■ **Document excerpt**
┌──

Hydrogen gas (H2) is an ideal energy carrier for fuel cells, but finding sustainable ways to produce large quantities of hydrogen continues to be a technological challenge. Jia Zhang at the A*STAR Institute of High Performance Computing and co-workers have now used sophisticated calculations to uncover a critical chemical mechanism that may make catalytic transformation of safe, renewable liquid ethanol into hydrogen fuel easier than ever before.
Currently, steam reforming is the popular method for producing hydrogen gas from ethanol. In this technique, ethanol is injected into a hot, steam-filled chamber containing a catalyst such as rhodium. The catalyst promotes the dissociation of ethanol molecules into smaller molecules, such as carbon monoxide and H2. Although chemists have had good success in using steam reforming to ‘crack’ ethanol, they have had difficulties in improving the efficiency of the catalyst because of the many diverse and complex chemical reactions at play in the system.

└──

■ **Supplied material**
┌──

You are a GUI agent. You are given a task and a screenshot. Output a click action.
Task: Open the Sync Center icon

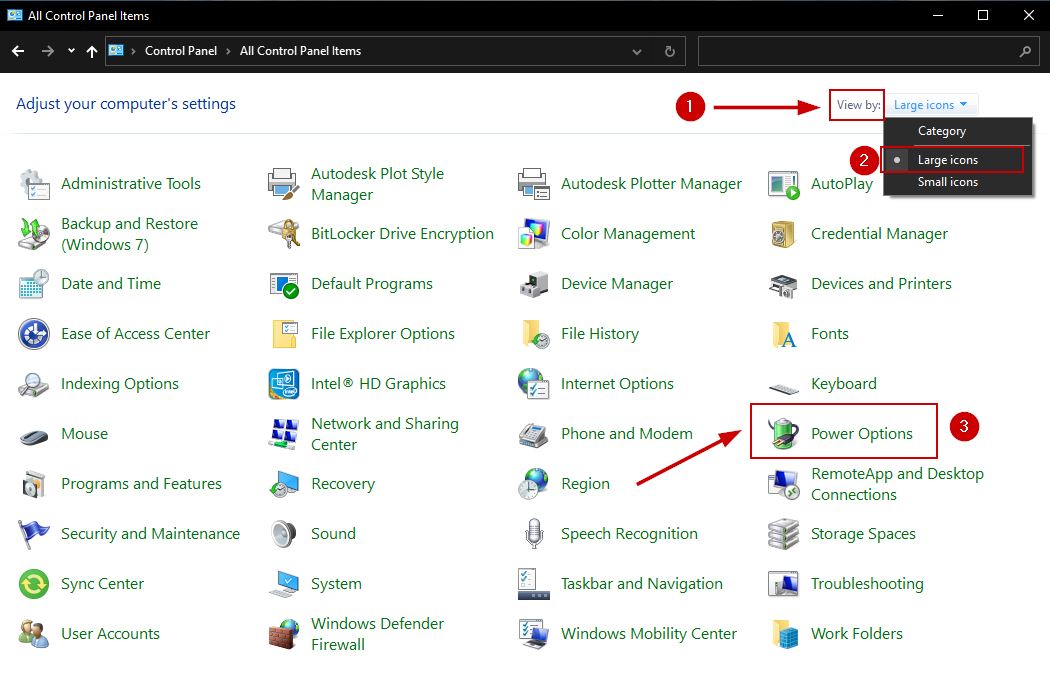(x=34, y=584)
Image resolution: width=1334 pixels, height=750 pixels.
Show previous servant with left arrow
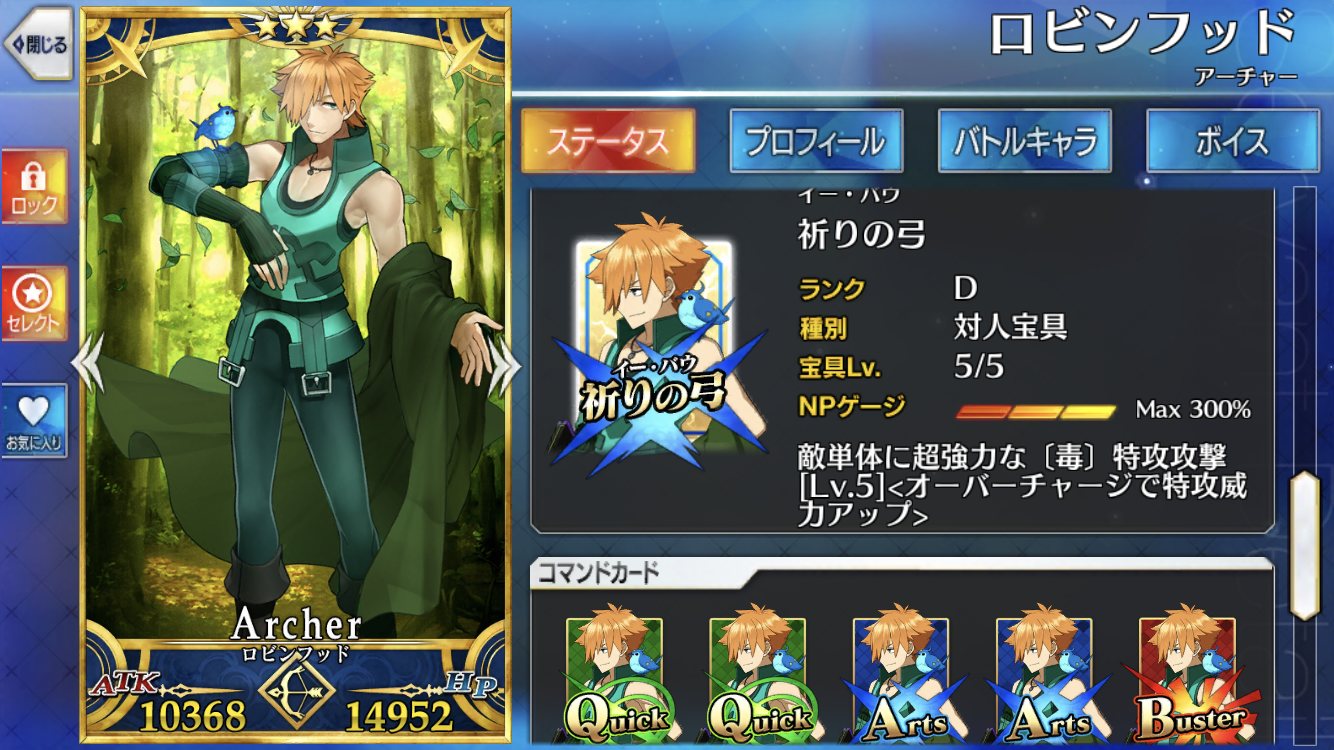pos(88,364)
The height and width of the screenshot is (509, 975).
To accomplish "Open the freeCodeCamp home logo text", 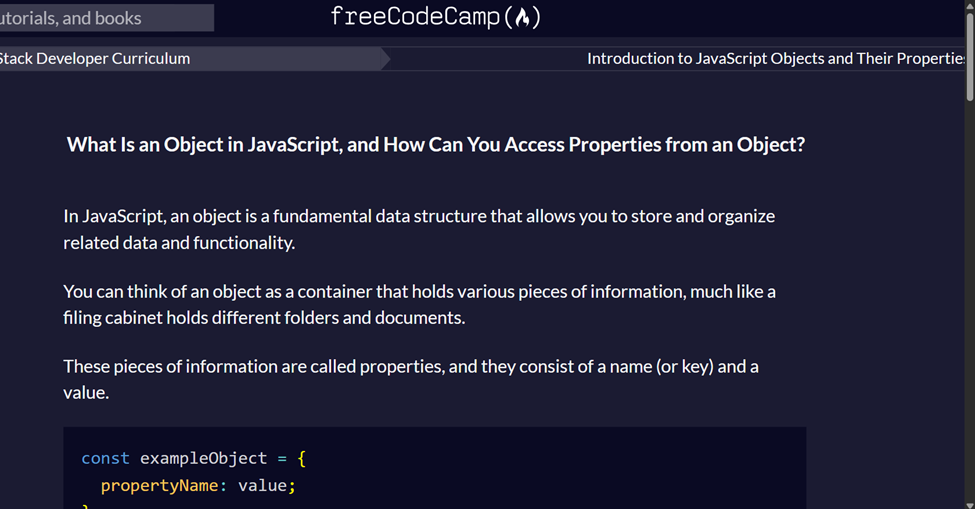I will (x=415, y=18).
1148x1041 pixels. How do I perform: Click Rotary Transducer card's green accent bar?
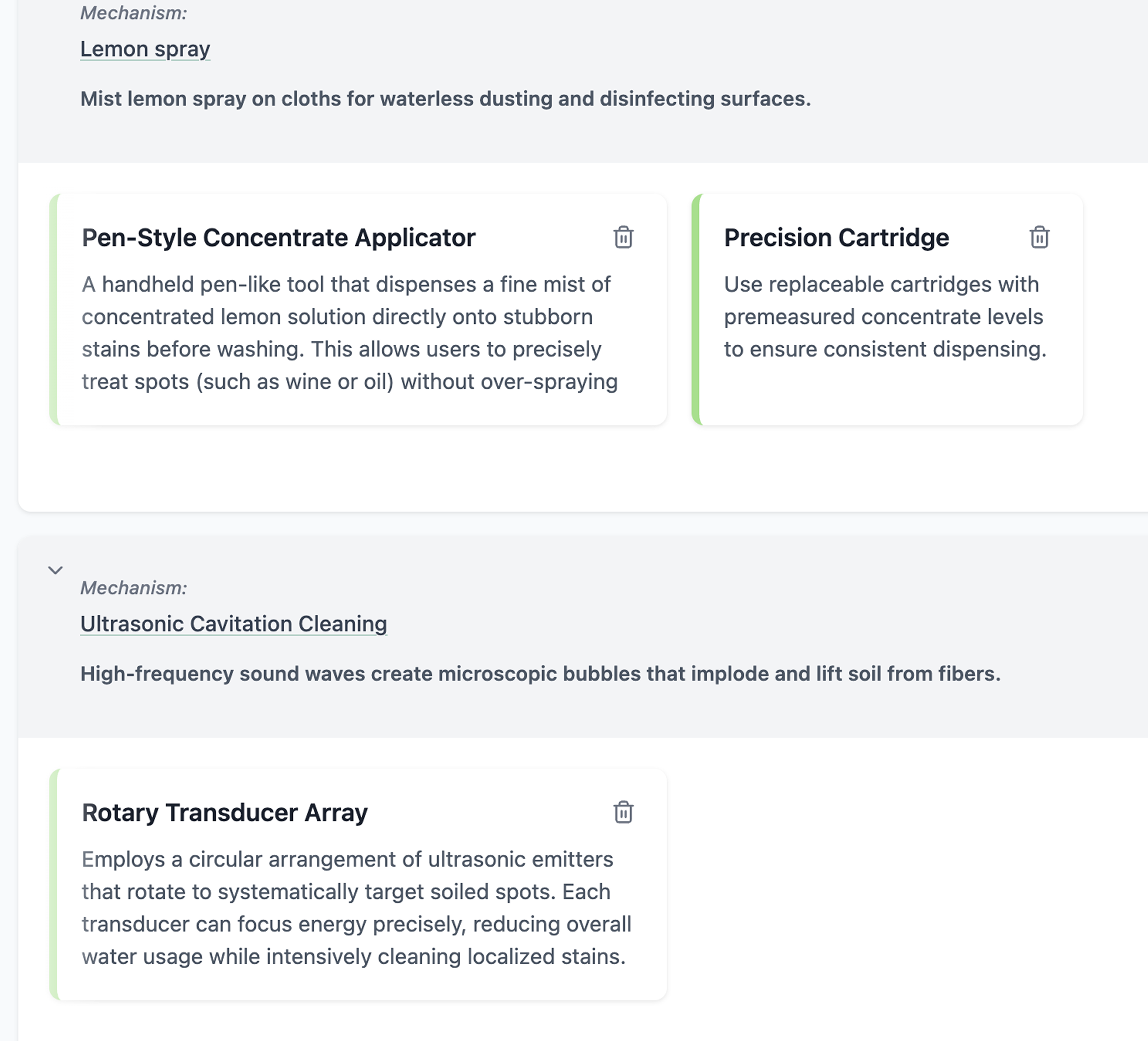53,885
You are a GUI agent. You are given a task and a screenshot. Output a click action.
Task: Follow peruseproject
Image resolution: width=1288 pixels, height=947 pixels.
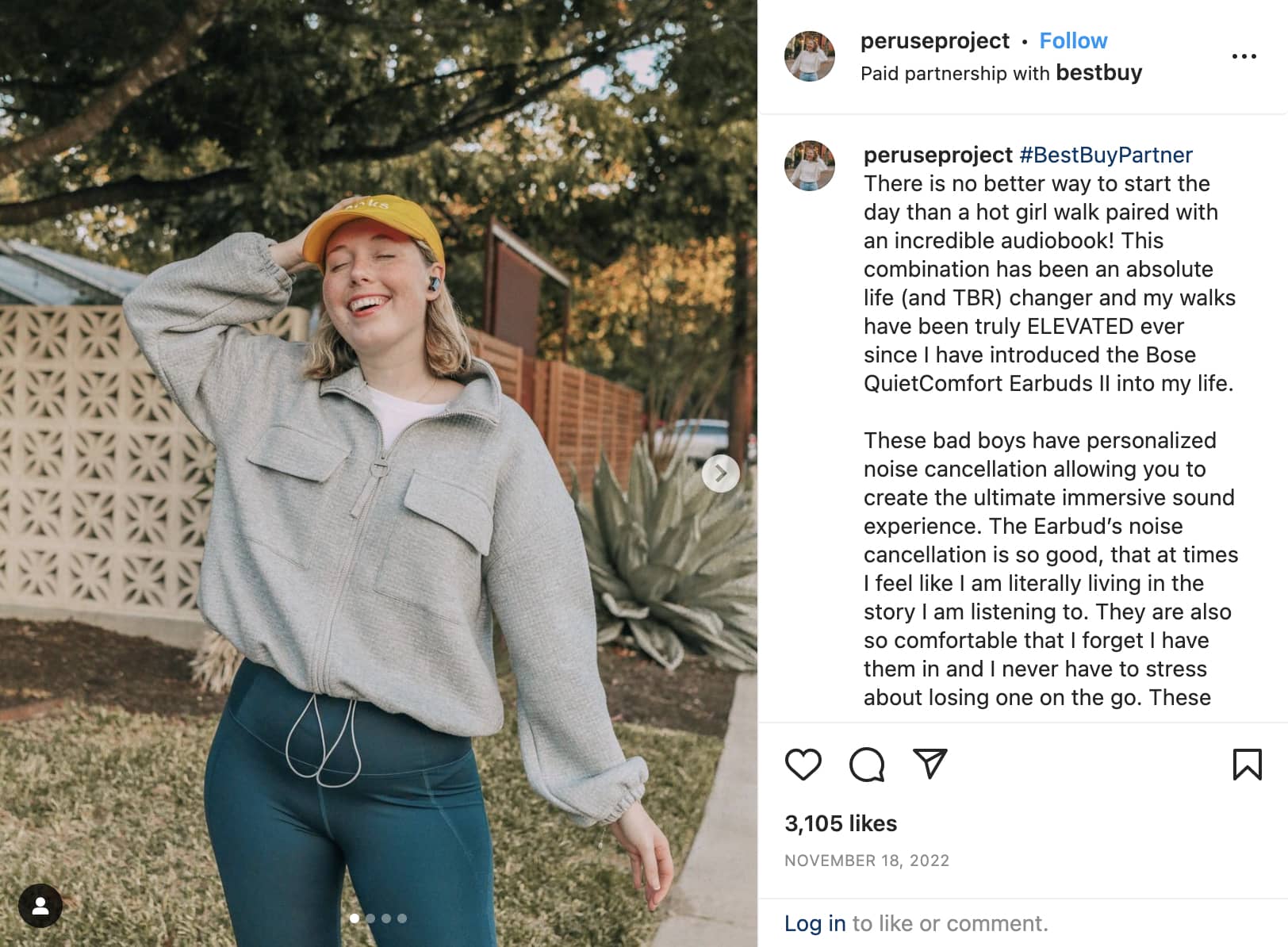(x=1073, y=40)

└──

■ **Work item**
Pick up the text on producing hydrogen from ethanol after its last sentence and continue it. The listing is not needed for the work here.

■ **Final answer**
According to Zhang, catalysts need to selectively crack the carbon–carbon bonds of surface-adsorbed ethanol to be viable for steam reforming. Recent experimental efforts have shown that ‘stepped’ catalyst surfaces — tiny staircase-like defects present in a normally flat rhodium surface — are unusually active at both carbon-hydrogen and carbon–carbon bond cleaving. One problem, however, is that the actual mechanism of ethanol decomposition on stepped surfaces is still unclear.
The research team overcame this challenge by using high-powered computer simulations to work out which ethanol decomposition pathways are most probable on a particular stepped rhodium surface known as rhodium (211). Exhaustive calculations using density functional theory (DFT) methods revealed that there were two ways of breaking ethanol down into H2, and both shared a common intermediate species with the chemical formula CH3COH.
Crucially, the team found that this CH3COH intermediate exists only on stepped rhodium surfaces. While flat catalyst surfaces fracture ethanol through an oxametallacycle intermediate, the step-type defects preferentially absorb the alcohol and then activate the decomposition cycle by sequentially removing hydrogen atoms from the intermediate. The researchers note that the surface-sensitivity of ethanol steam reforming is an important finding because step-defects are extremely common on state-of-the-art nanoscale rhodium catalysts.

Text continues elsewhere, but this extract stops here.